[Records contained in a dataset]
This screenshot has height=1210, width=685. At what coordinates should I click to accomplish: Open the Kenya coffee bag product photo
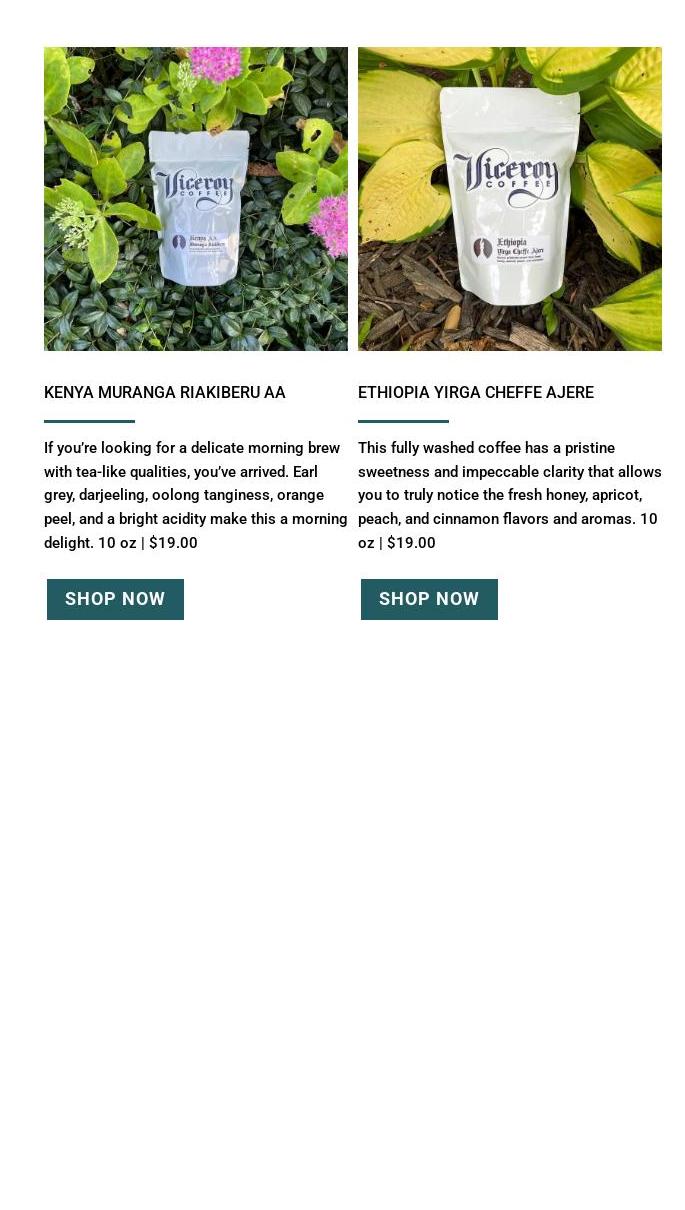196,199
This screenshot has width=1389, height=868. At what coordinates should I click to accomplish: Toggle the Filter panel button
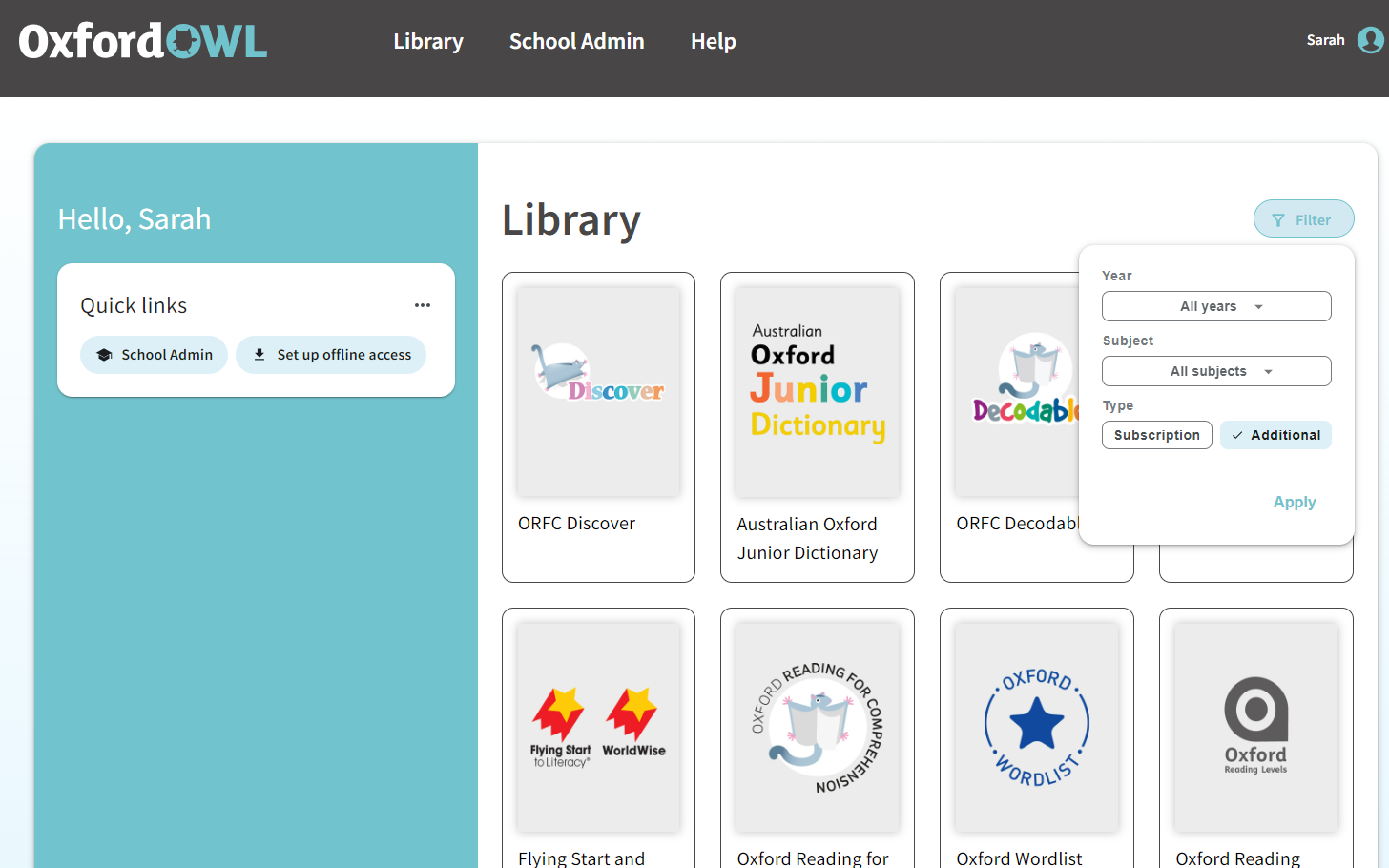coord(1303,218)
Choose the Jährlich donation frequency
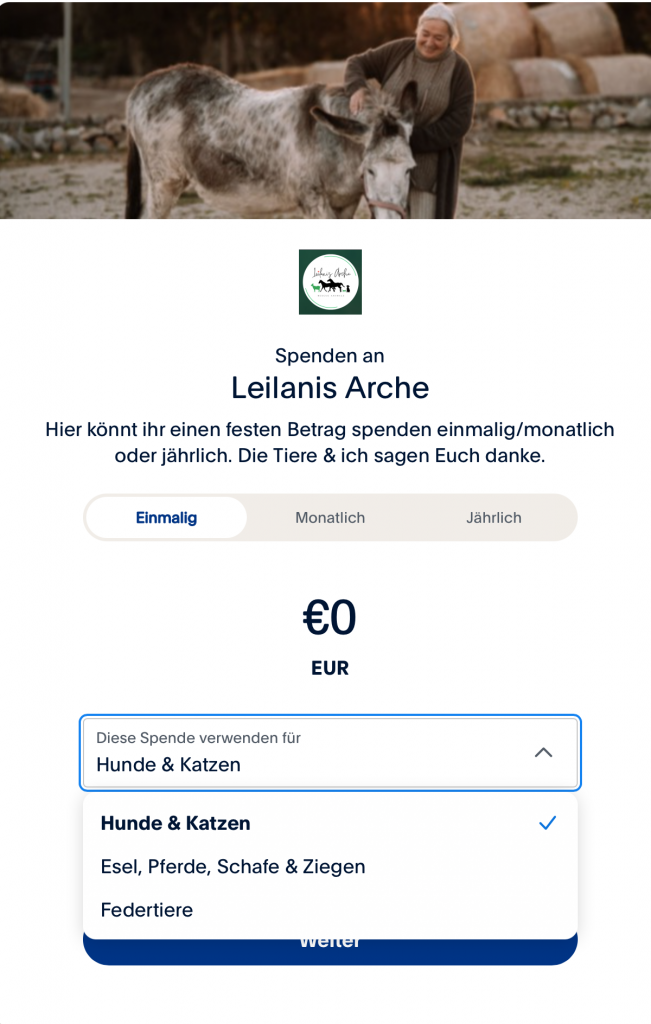Viewport: 651px width, 1024px height. (x=493, y=518)
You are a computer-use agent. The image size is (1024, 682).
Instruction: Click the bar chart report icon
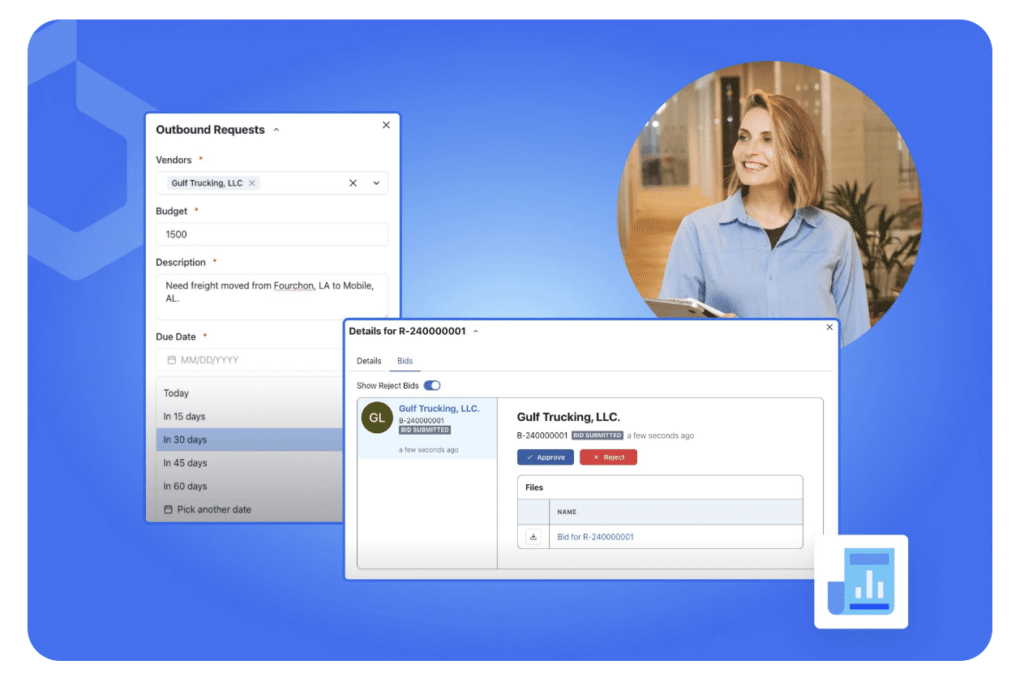[x=861, y=582]
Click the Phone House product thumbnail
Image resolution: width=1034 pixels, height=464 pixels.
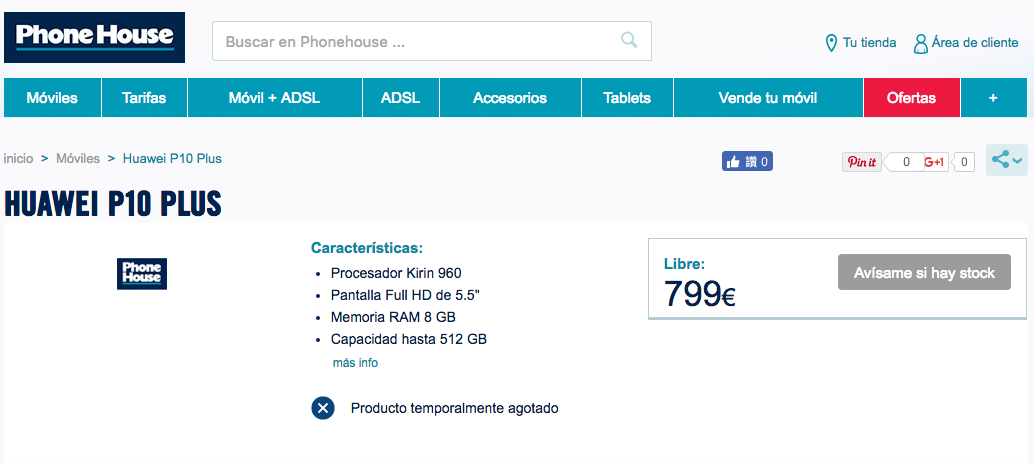tap(142, 274)
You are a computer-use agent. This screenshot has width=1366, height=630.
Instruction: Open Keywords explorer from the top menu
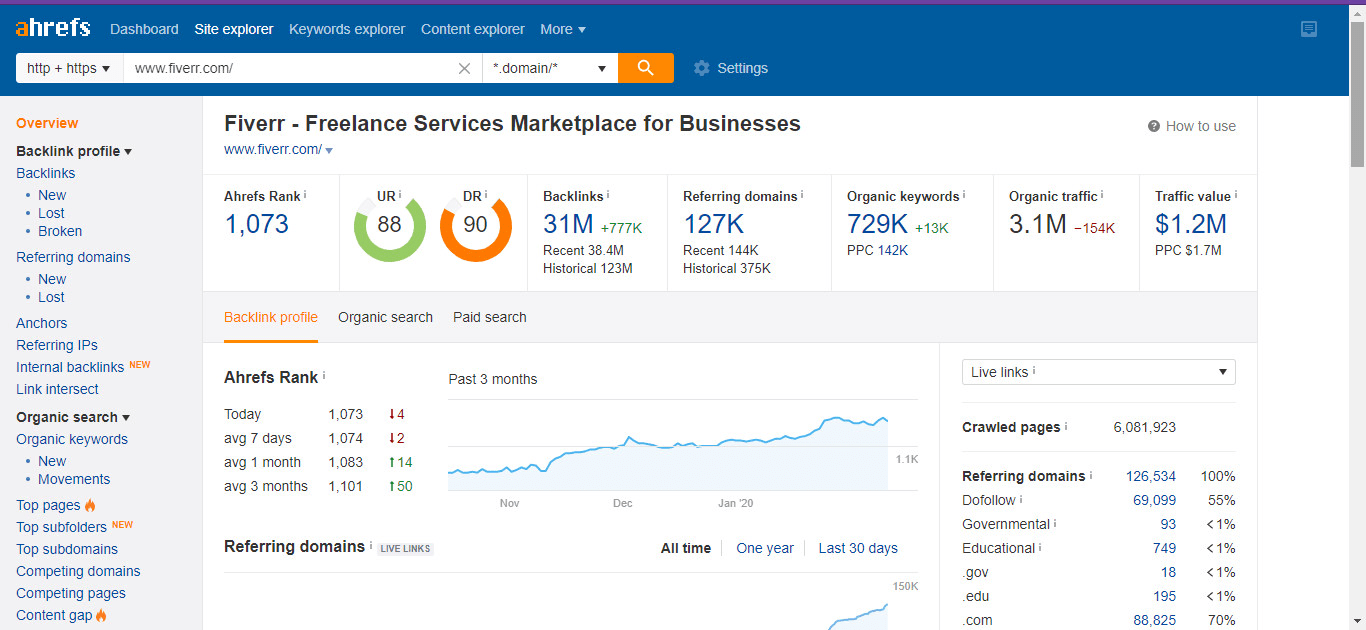coord(346,29)
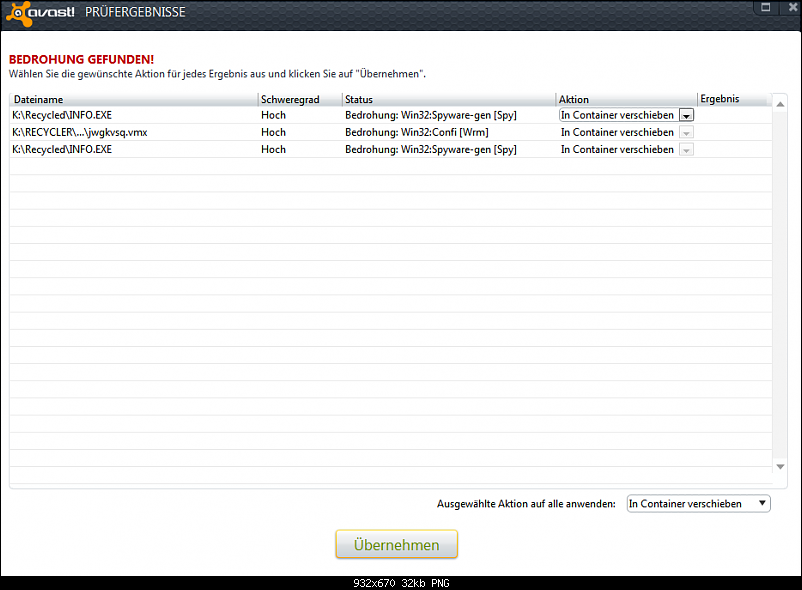The height and width of the screenshot is (590, 802).
Task: Open action dropdown arrow for first INFO.EXE row
Action: pos(686,115)
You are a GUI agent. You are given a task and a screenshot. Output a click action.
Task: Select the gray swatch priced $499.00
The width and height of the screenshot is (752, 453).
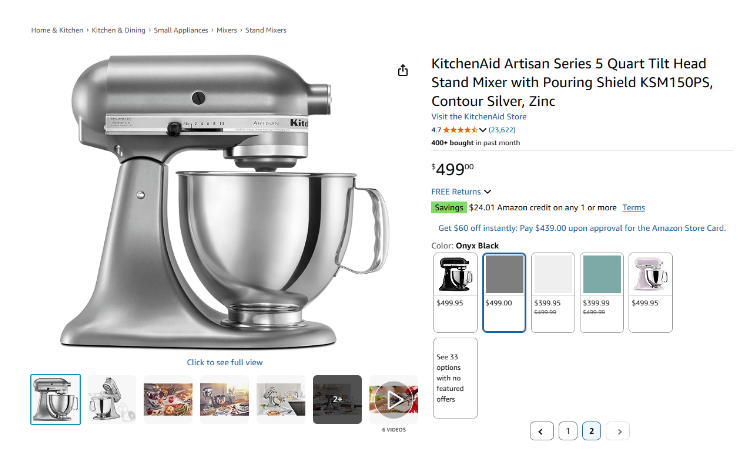click(x=504, y=291)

What to work on
Give back every record above word for word; the pictures have no place in it.

Worked solution
This screenshot has height=1210, width=685. At what coordinates should I click to accomplish: Open the Kenya coffee bag product photo
196,199
This screenshot has width=1389, height=868. At what coordinates should I click to accomplish: Toggle the Filter panel button
coord(1303,218)
Choose the Jährlich donation frequency
Viewport: 651px width, 1024px height. (x=493, y=518)
You are a computer-use agent. The image size is (1024, 682).
Instruction: Click the bar chart report icon
[x=861, y=582]
Click the Phone House product thumbnail
Image resolution: width=1034 pixels, height=464 pixels.
tap(142, 274)
You are a computer-use agent. This screenshot has width=1366, height=630.
Instruction: Open Keywords explorer from the top menu
coord(346,29)
The height and width of the screenshot is (590, 802).
Task: Open action dropdown arrow for first INFO.EXE row
Action: pos(686,115)
You are a GUI agent. You are given a task and a screenshot. Output a click action.
Task: Select the gray swatch priced $499.00
The width and height of the screenshot is (752, 453).
click(x=504, y=291)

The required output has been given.